[Data section]
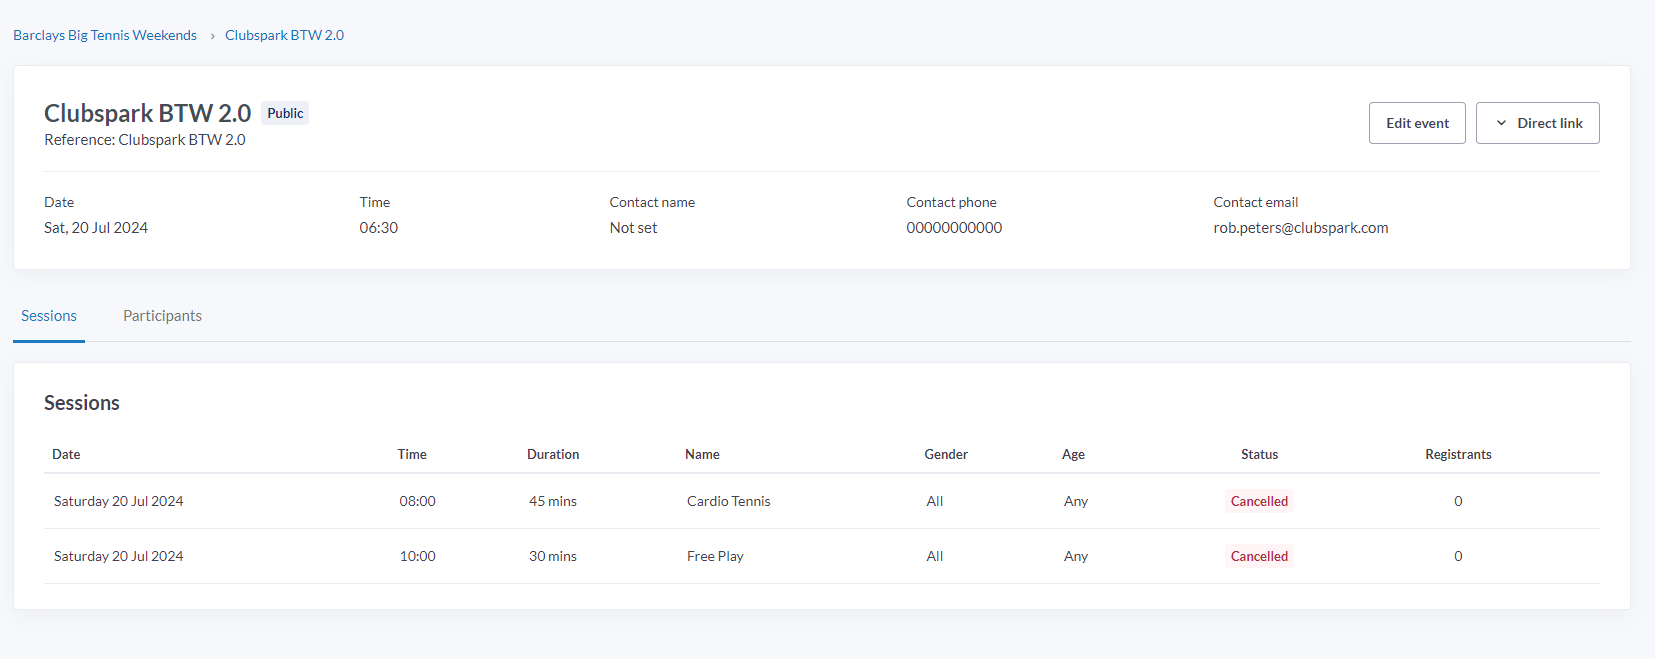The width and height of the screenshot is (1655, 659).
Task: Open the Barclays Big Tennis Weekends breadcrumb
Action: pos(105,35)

---

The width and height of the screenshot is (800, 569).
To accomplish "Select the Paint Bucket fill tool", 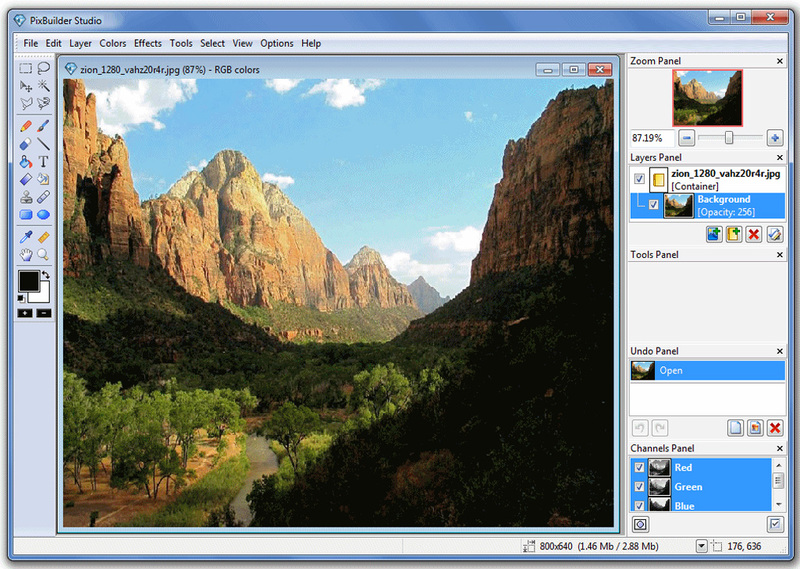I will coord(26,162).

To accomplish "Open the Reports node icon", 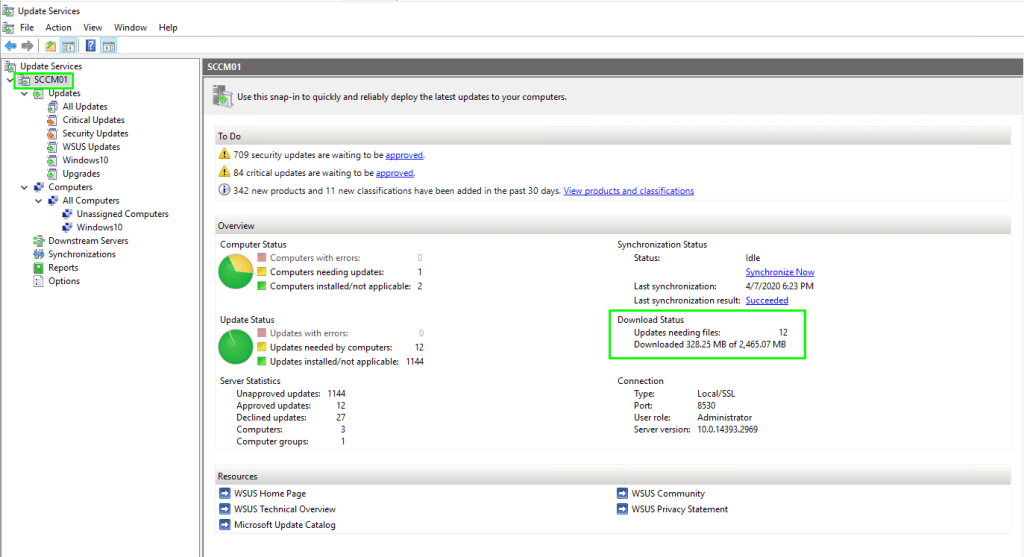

* * *

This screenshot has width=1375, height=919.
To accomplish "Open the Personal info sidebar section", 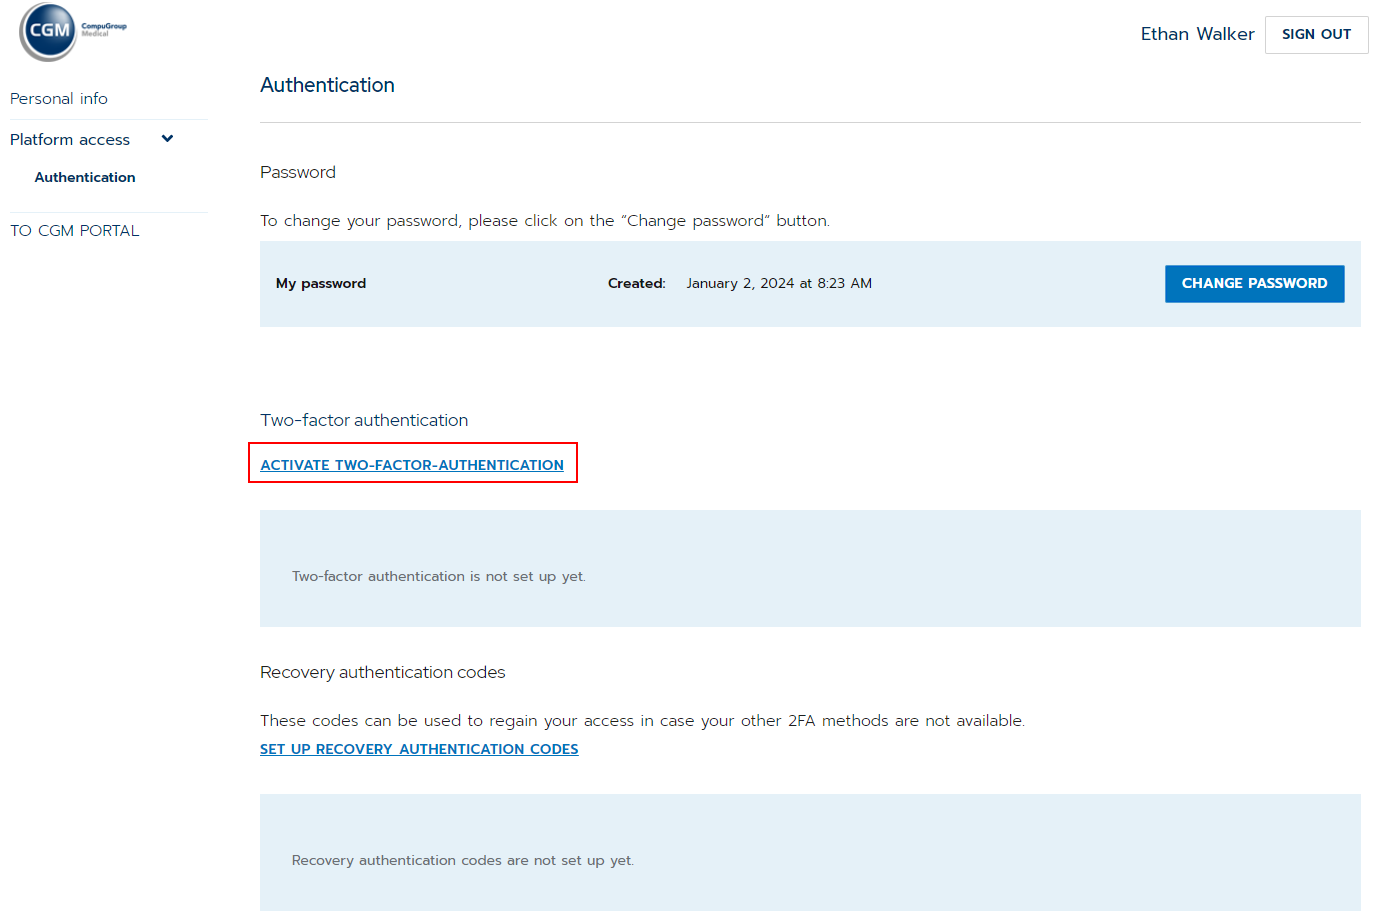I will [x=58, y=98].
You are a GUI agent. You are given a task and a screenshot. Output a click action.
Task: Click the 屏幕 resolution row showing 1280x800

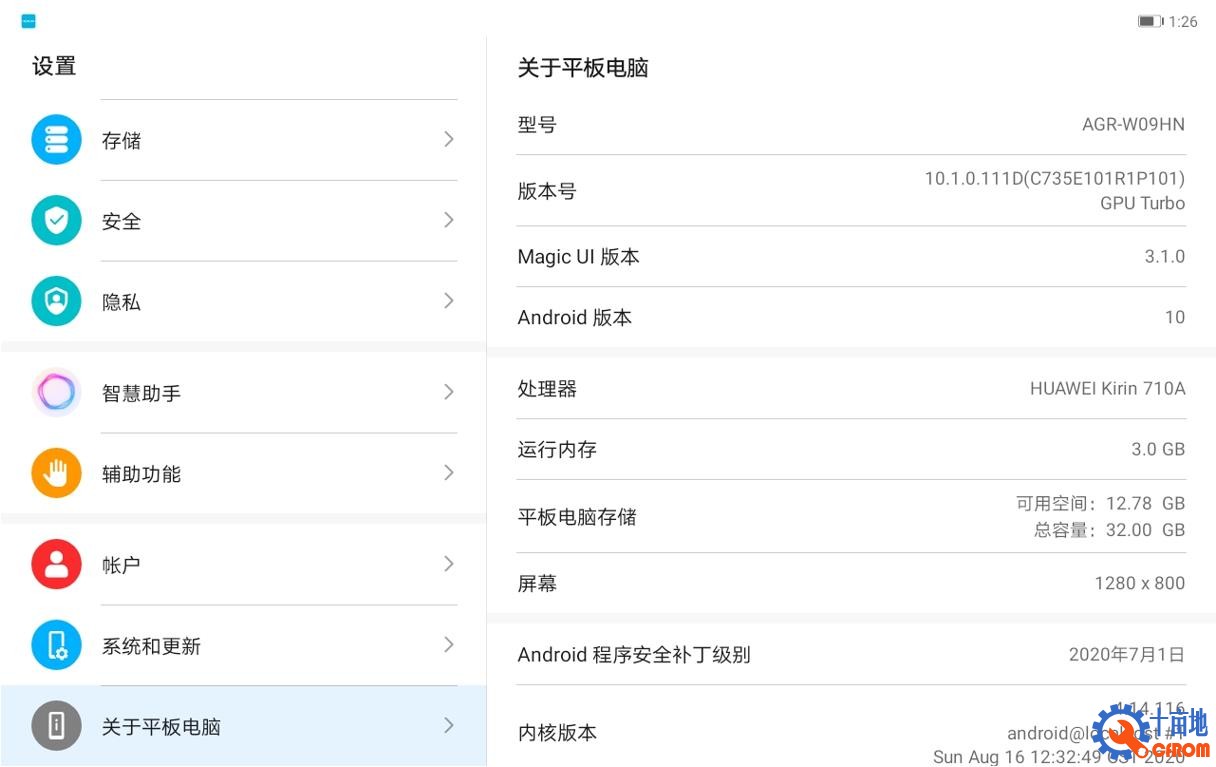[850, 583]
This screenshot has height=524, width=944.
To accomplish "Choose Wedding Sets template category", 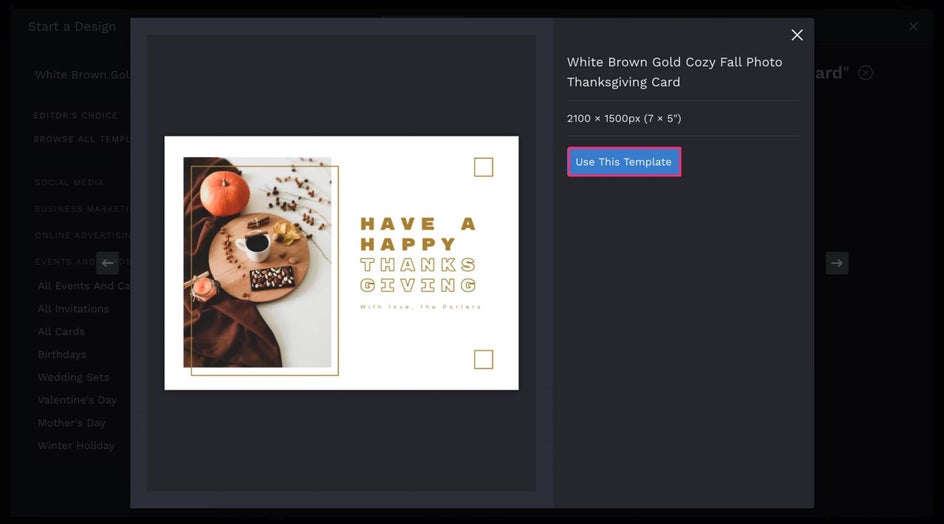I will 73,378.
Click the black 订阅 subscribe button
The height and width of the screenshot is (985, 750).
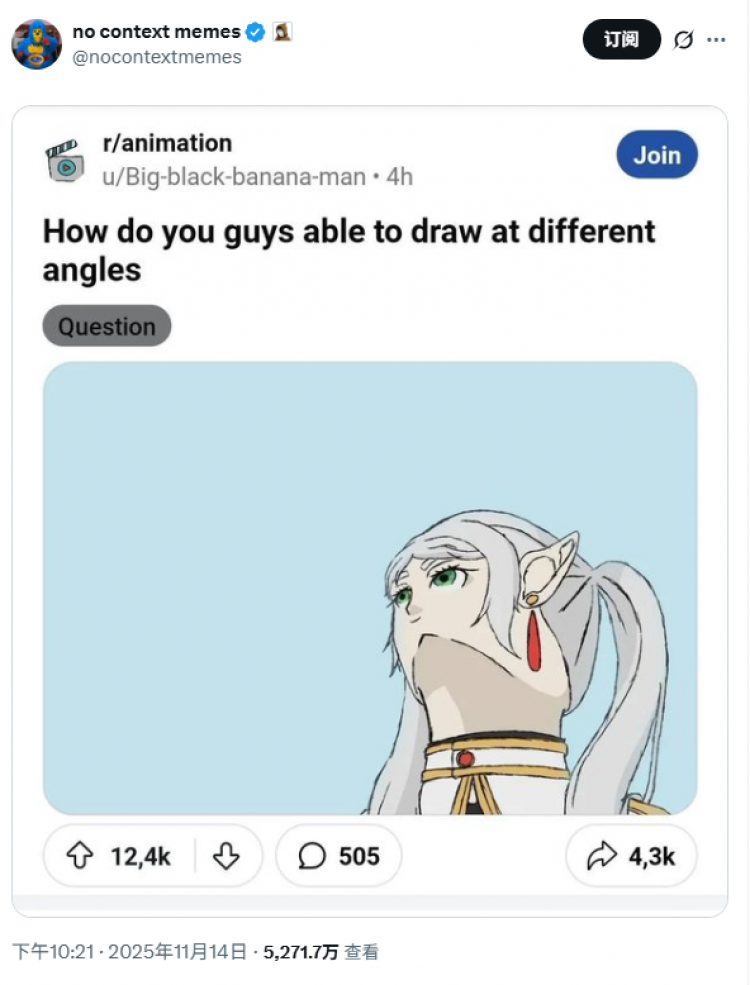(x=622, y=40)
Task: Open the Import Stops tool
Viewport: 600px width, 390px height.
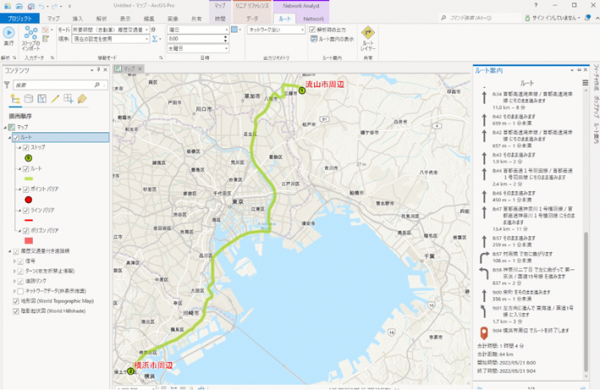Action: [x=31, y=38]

[Work order]
Filter the records down to the lines containing the word "This", and copy those.

[Output of the task]
This screenshot has width=1375, height=919.
This screenshot has height=524, width=944.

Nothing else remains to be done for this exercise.